Our simulations show that the TRPS is very flexible, handles partial rankings, works well with different tournament types and is able to capture, evaluate and rank predictions that are more than random guesses. As such it sets the basis for future discussions and evaluations of predictions that appear in research and media, especially in situations where prior information may be severely limited, in the sense that two teams may have never met faced each other in a match before.

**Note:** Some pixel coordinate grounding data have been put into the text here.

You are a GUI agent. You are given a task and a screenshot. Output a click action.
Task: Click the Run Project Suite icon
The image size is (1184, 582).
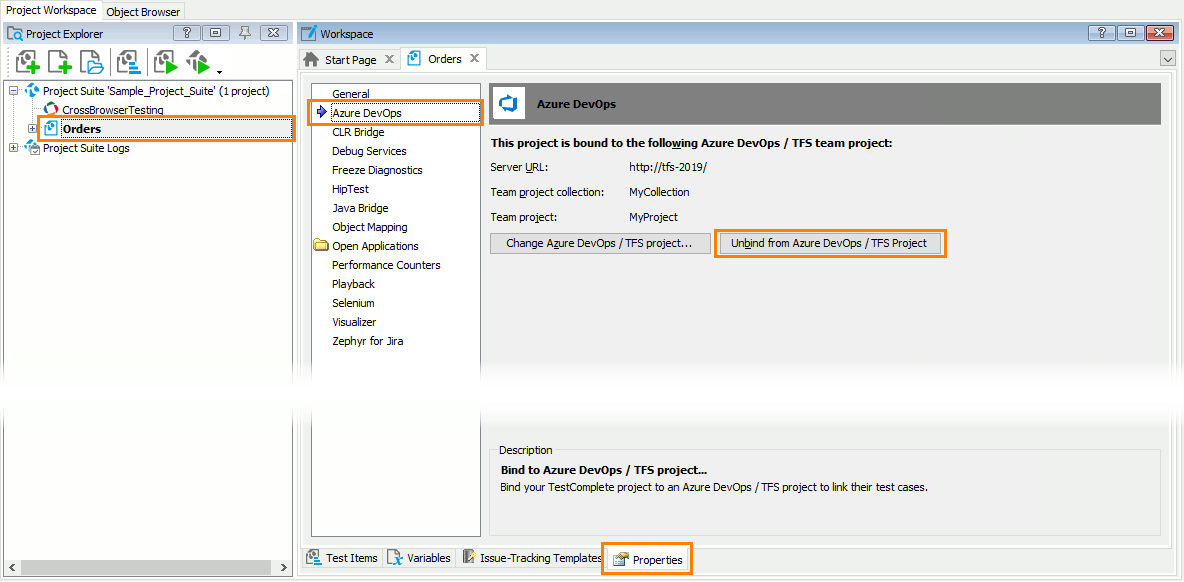coord(197,62)
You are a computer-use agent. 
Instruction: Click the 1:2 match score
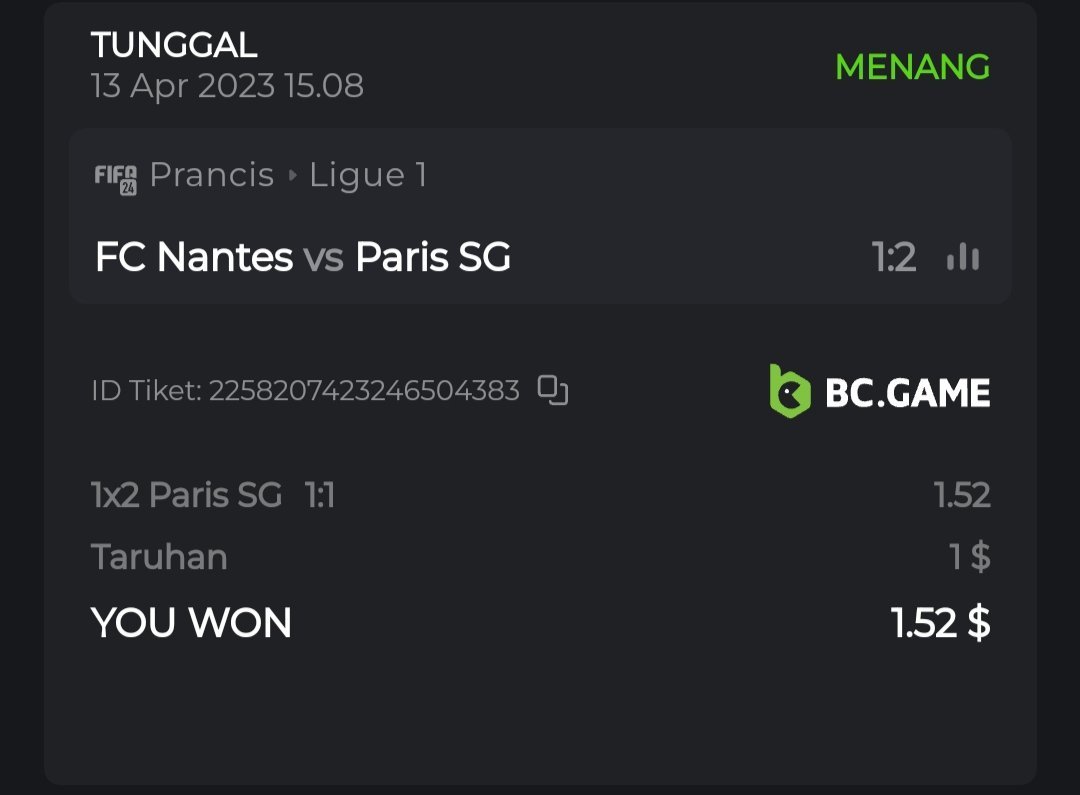pos(894,258)
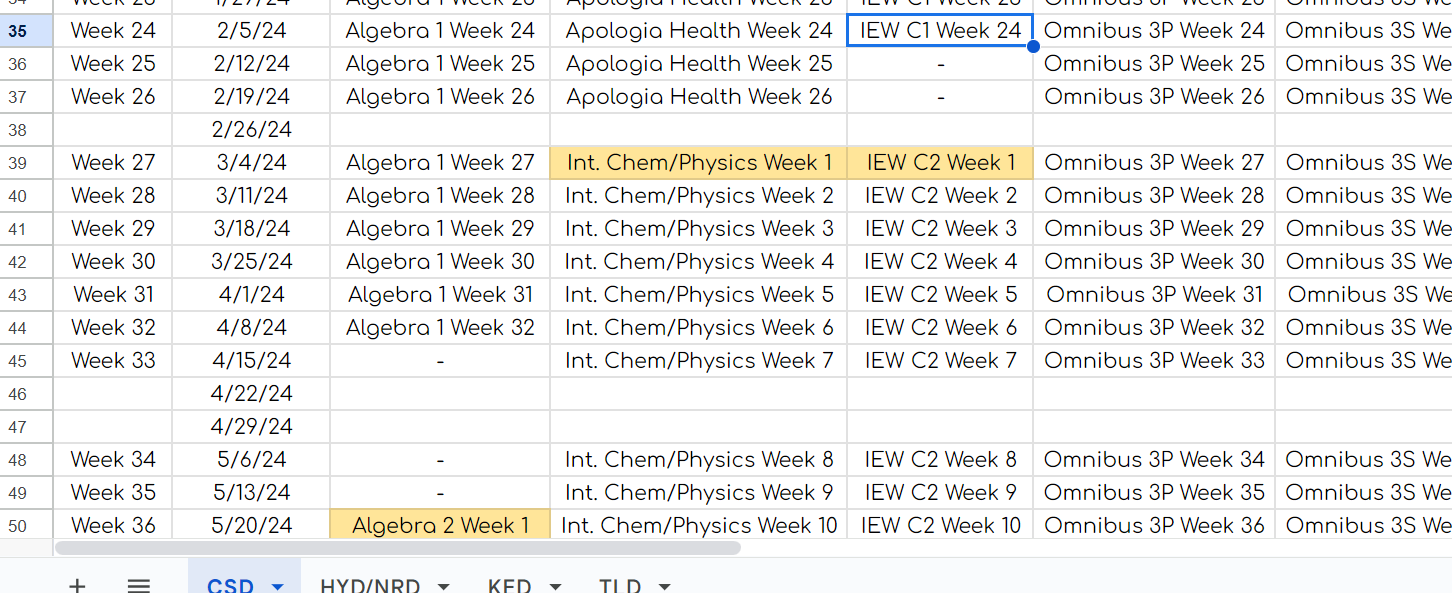Open the KED tab dropdown arrow
This screenshot has height=593, width=1452.
pos(556,586)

The flexibility of the TRPS comes in two guises. First, it is possible to set specific weights to use the TRPS to focus on predicting specific results such as the winner. This ensures that the same framework can be used for general tournament predictions as well as specialized forecasts. Secondly, the TRPS is directly applicable to partial rankings which is common in many tournaments. In fact, instead of adding weights, one could choose to take another way of weighing by collapsing the relevant categories into one. For example, in the Premier League we could disregard the normal ranking of the teams from 1 to 20, and instead only consider the ranks 1 (champion), 2-4 (qualified for Champions league), 5 (qualified for Europa League), 6-16 and 17-20 (degradation). In Olympic games, the most important ranks are of course the first three places. Next to this, the first 8 competitors receive an “Olympic Diploma”. So the ranks here could be Gold (1), Silver (2), Bronze (3), Olympic Diploma (4-8), and Others (9+).

The TRPS leads naturally to creating improved model-averaged ensemble predictions that combine a set of prediction models into an optimal prediction based on results from earlier tournaments. We have outlined how the TRPS can be used for this purpose and we will pursue this in a future publication.

In conclusion, the TRPS provides a general measure to evaluate the quality and precision of tournament predictions within many fields and it can serve as a way to both determine prediction winners and provide the foundation for creating ensemble model-averaged predictions that increase the overall precision of sport tournament predictions within all fields of sport.